▸ **PROVIDED RECORDS**:
★ ★ ★ ★ ★ ★ ★

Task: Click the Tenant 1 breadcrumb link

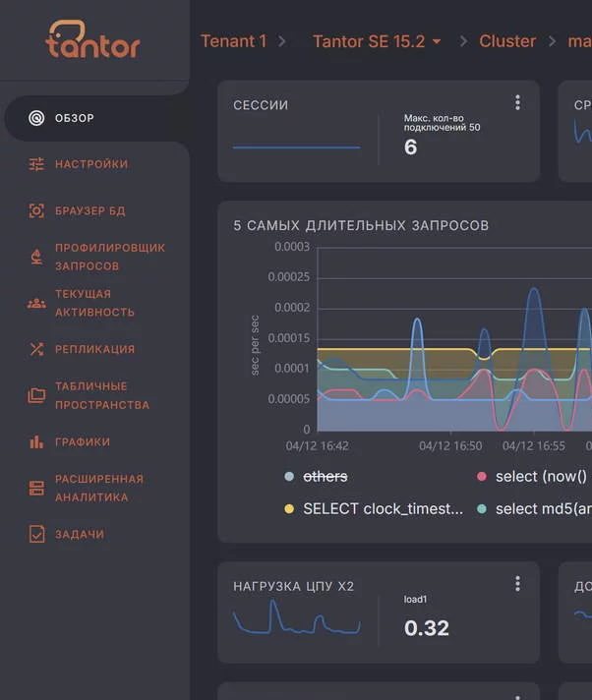Action: [x=233, y=41]
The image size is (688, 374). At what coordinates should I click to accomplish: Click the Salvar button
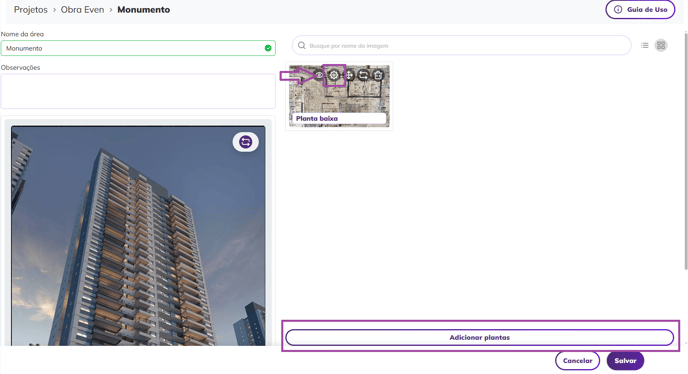coord(625,360)
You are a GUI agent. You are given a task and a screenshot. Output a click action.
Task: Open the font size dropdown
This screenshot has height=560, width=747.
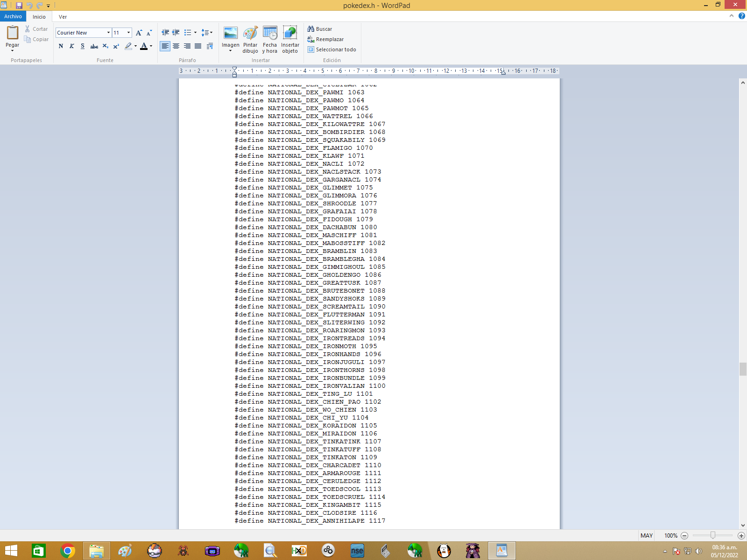pos(128,33)

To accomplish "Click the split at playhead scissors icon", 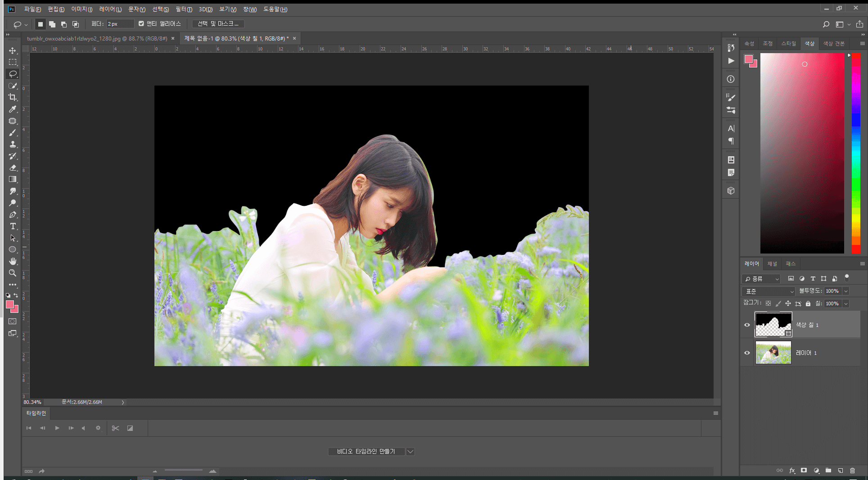I will tap(115, 428).
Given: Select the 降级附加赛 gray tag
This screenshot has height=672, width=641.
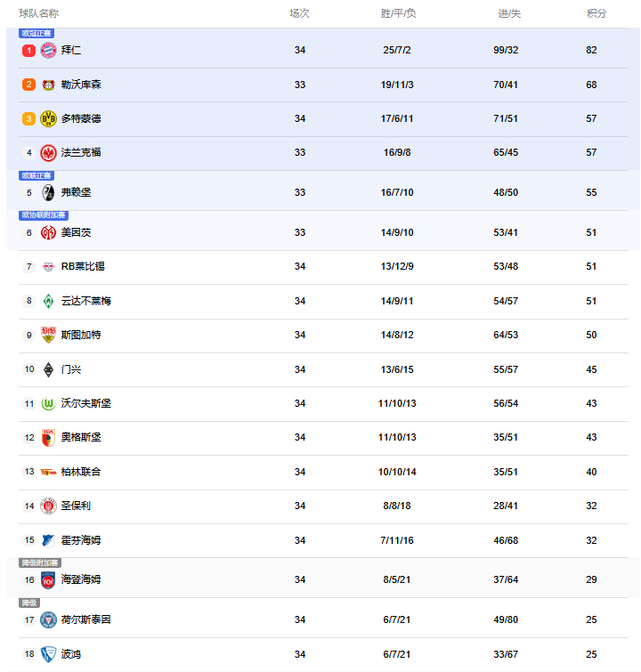Looking at the screenshot, I should [40, 563].
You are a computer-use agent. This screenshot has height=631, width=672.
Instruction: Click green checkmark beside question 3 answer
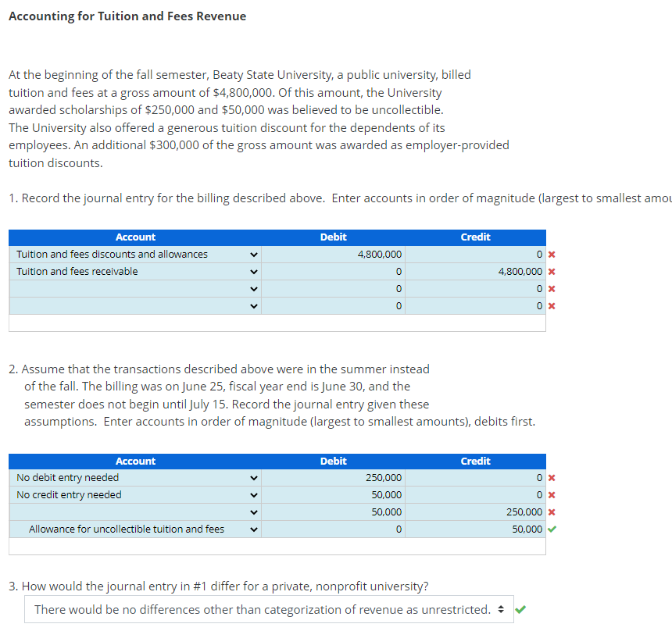tap(520, 609)
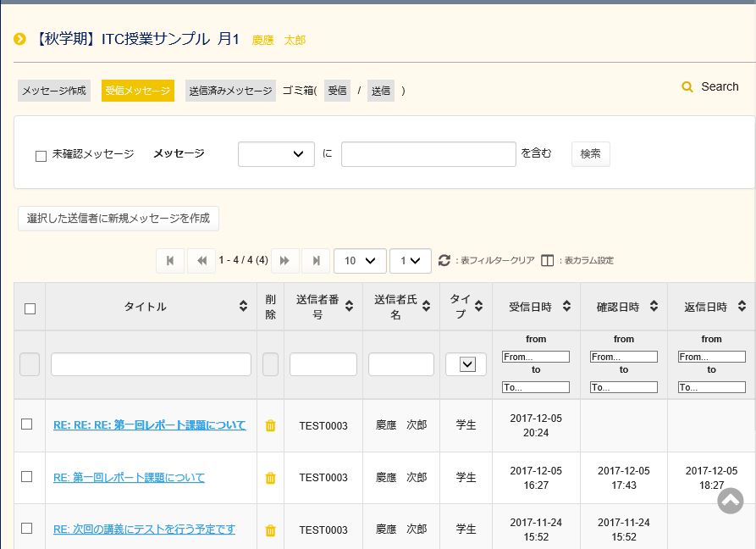Click the previous page pagination icon
Image resolution: width=756 pixels, height=549 pixels.
point(201,261)
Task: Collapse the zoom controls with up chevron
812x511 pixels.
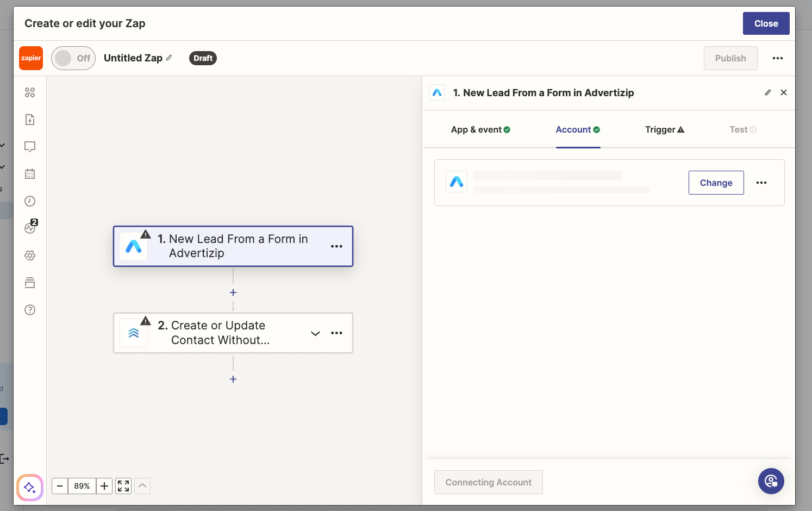Action: click(x=142, y=486)
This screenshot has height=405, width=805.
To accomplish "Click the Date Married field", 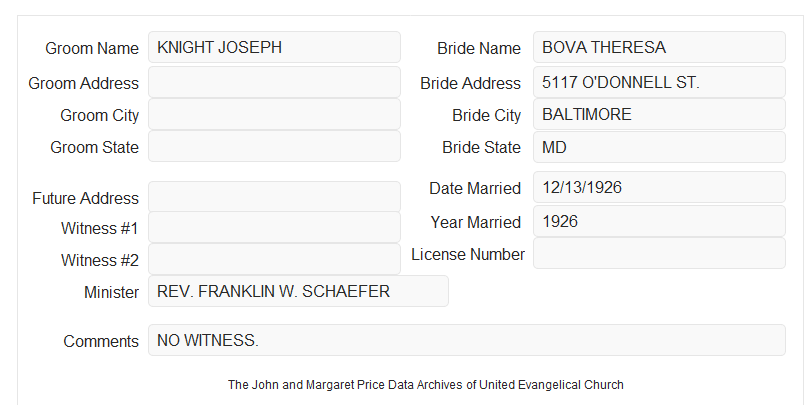I will [659, 187].
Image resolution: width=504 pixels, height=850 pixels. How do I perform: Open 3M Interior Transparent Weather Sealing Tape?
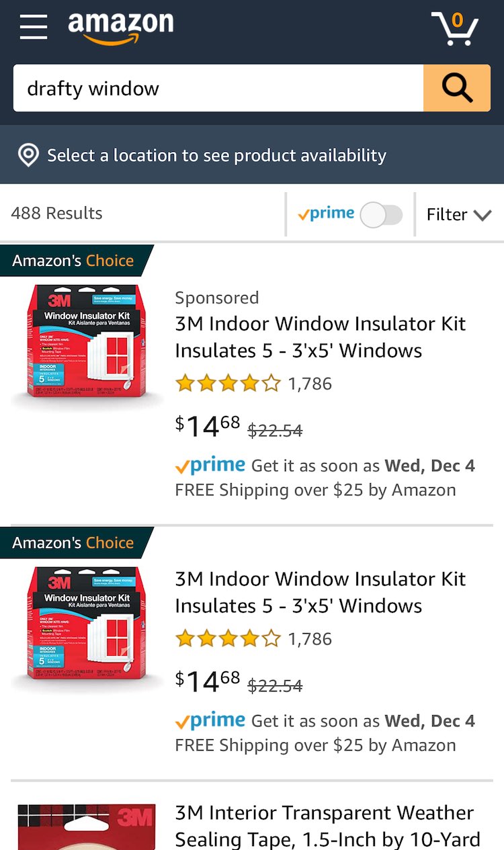tap(327, 826)
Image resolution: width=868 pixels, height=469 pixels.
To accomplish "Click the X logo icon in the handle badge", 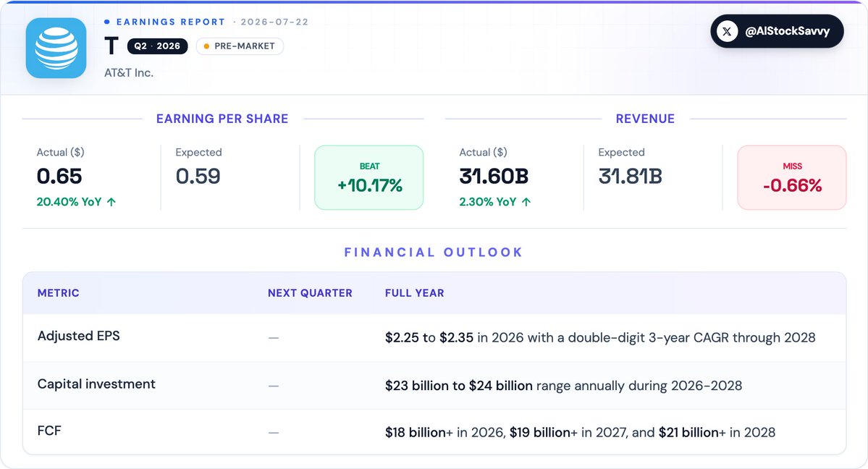I will 727,32.
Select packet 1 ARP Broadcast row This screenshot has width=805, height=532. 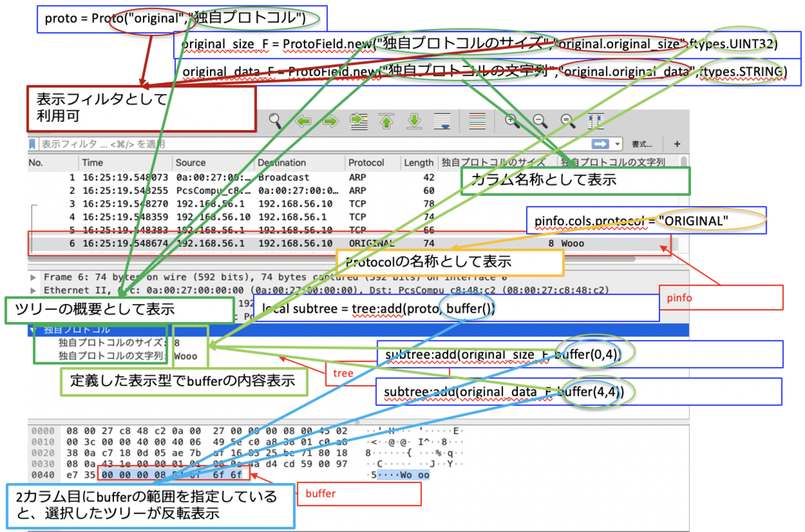(x=201, y=178)
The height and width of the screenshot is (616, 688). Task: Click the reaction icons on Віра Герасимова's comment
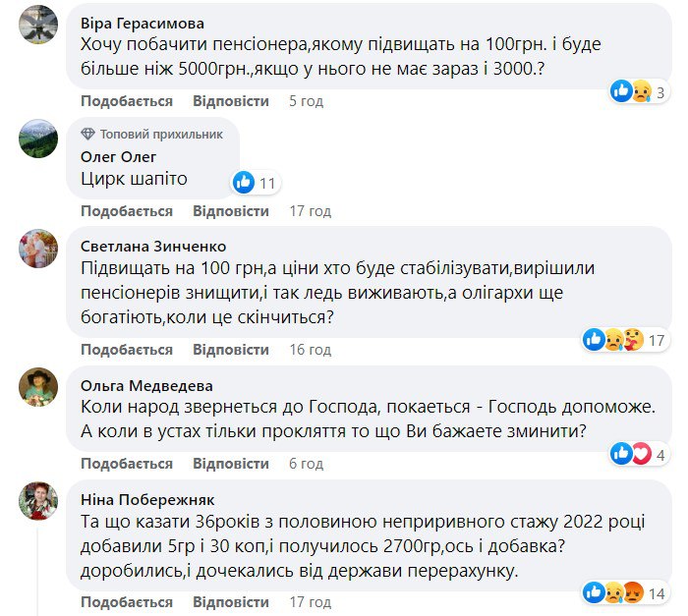[x=632, y=92]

★ ★ ★ ★ ★ ★ ★

▸ **YOUR INSTRUCTIONS**:
Please find, in the entries above, every line where "agent" occurs, and copy it.

▸ **FINISHED EXERCISE**:
You are a GUI agent. You are given a task and a screenshot. Output a click action.
You are a computer-use agent. This screenshot has height=631, width=672.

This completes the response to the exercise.